29/03 | 15:44 | Laurence Bollack – Les Echos
Première récession sur le marché français des médicaments
Pour la première fois depuis longtemps, le marché des médicaments va baisser cette année en France, selon IMS. Une rupture due aux mesures d'économies prises par les pouvoirs publics. Elles vont des réductions de prix aux déremboursements, en passant par l'encadrement des prescriptions.
C'est une cassure. Pour la première fois depuis très longtemps, le marché des médicaments en France va baisser cette année, selon les prévisions d'IMS Health. « Après deux années de croissance zéro, nous anticipons une récession de 2 % en 2012, qui fera tomber le marché des produits de ville à 20,6 milliards d'euros », détaille Robert Chu, président d'IMS Health France. Ce recul signe un peu la fin d'une époque, ces décennies pendant lesquelles le marché pharmaceutique tricolore ne cessait de grimper. Entre 1980 et aujourd'hui, la consommation de médicaments par habitant est ainsi passée de 95 euros à 550 euros par an !

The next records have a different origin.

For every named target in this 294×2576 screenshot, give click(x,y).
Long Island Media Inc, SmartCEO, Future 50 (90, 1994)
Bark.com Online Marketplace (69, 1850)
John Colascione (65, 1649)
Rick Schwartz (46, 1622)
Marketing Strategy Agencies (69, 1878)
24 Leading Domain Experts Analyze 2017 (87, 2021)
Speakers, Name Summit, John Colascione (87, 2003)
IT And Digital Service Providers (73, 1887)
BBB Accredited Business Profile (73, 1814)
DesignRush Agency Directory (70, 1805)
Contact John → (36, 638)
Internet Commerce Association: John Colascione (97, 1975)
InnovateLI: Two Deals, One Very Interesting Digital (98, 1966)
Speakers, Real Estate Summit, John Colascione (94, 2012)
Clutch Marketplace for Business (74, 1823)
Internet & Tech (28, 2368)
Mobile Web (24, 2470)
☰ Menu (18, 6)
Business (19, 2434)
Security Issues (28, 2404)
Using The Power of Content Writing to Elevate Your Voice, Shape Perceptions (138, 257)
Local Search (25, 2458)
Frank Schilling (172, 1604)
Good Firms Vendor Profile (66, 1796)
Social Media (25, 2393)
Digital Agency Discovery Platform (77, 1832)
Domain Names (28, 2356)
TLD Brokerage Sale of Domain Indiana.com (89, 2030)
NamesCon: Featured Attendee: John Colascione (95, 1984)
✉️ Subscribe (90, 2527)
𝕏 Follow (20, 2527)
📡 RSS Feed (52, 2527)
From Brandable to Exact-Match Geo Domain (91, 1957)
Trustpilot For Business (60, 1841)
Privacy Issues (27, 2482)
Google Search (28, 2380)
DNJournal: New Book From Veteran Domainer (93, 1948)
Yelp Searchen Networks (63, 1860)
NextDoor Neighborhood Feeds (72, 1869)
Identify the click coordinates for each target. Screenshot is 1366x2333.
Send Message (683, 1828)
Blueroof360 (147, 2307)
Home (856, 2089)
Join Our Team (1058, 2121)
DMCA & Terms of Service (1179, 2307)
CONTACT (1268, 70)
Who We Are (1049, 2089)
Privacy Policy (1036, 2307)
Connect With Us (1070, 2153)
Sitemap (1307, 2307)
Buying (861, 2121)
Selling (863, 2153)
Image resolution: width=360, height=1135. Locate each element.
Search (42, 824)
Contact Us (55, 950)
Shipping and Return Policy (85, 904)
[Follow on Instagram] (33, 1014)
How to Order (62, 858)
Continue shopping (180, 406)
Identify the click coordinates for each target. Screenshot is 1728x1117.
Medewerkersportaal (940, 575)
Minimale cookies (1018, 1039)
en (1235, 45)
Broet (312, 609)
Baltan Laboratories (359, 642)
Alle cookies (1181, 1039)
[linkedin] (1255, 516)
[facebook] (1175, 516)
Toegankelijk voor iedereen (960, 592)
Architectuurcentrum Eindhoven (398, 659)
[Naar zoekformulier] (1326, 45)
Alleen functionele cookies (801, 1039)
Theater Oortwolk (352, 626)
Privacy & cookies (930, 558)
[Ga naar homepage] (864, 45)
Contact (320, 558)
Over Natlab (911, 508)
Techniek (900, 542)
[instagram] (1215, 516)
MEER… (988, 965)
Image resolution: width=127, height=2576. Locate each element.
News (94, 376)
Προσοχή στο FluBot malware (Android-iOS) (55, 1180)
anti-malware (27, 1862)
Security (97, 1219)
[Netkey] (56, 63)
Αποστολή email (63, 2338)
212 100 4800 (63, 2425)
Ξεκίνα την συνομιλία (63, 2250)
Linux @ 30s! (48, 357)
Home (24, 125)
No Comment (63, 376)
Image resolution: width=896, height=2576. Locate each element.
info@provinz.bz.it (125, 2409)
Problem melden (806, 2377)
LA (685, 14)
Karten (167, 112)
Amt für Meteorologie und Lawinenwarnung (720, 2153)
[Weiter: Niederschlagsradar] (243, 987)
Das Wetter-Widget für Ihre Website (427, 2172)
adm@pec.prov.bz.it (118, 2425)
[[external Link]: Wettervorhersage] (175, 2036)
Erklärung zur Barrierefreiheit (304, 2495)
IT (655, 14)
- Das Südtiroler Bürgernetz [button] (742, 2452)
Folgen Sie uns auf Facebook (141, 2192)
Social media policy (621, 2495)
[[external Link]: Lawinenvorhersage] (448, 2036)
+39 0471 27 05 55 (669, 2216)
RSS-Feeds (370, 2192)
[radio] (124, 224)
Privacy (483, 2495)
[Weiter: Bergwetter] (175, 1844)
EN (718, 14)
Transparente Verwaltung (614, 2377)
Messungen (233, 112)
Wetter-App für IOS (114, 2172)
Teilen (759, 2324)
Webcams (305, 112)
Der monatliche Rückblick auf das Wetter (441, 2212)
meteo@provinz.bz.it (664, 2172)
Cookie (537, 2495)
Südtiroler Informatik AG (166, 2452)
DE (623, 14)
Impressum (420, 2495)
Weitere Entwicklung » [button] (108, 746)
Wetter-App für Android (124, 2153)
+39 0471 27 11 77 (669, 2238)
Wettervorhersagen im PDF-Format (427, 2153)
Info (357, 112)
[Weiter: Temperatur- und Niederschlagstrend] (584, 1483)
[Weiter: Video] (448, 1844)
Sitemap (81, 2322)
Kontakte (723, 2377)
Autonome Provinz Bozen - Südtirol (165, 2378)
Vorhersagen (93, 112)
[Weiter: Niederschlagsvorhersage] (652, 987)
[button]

A présent, ces années d'euphorie pour l'industrie et de déficit record pour l'Assurance-maladie sont bien terminées. En volume, le marché a déjà commencé à reculer. Et il devrait donc faire de même cette année en valeur. Les raisons de ce repli ? Les mesures d'économies prises par les pouvoirs publics, qui vont des baisses de prix aux déremboursements de médicaments jugés peu efficaces (comme le Tanakan), en passant par l'encadrement des prescriptions via les contrats de performance signés avec les médecins.
Essouflement des ventes à l'hôpital
Plus grave pour les industriels, ils ne pourront pas compenser ces ventes perdues par le chiffre d'affaires réalisé à l'hôpital, car la croissance s'y essouffle. La progression, qui a culminé à 20 % en 2002, sera limitée à 3 % cette année, à quelque 6 milliards d'euros. Un phénomène qui s'explique tout d'abord par l'apparition de génériques de produits chers, comme les anticancéreux administrés à l'hôpital. A l'utilisation de ces copies légales moins onéreuses s'ajoute une mesure administrative : l'encadrement de la « liste en sus ». Il s'agit de médicaments directement remboursés aux centres de soins, en complément des forfaits qui représentent l'essentiel du budget des médicaments de l'hôpital. « Les autorités ont sorti des produits de cette liste. En conséquence, on est passé d'une croissance de 10 % en 2009 à 3 % en 2011 et nous prévoyons 2 % seulement en 2012 », explique Robert Chu.
Piètre consolation, la France n'est pas isolée en Europe, le Royaume-Uni et l'Allemagne ayant par exemple recours aux baisses de prix. Mais la situation est amenée à perdurer. « La nouvelle période qui s'ouvre risque de se répéter jusqu'en 2015. Toutefois, le marché n'est pas morose, il connaît des pics avec des facteurs de croissance comme l'innovation, et des creux avec des facteurs de décroissance comme les génériques », analyse Claude Le Pen, professeur à Paris-Dauphine et consultant d'IMS Health.
Dans ces conditions, l'avenir paraît donc appartenir aux entreprises offrant des stratégies ciblées sur des pathologies sévères comme l'oncologie ou les maladies auto-immunes, à celles qui fournissent des médicaments tout d'abord administrés à l'hôpital, et dont le petit marché est compensé par un prix élevé. Les ventes les plus importantes seront désormais davantage réalisées par Humira et Enbrel, contre la polyarthrite rhumatoïde, que par l'anticholestérol Tahor ou l'antiulcéreux Inexium.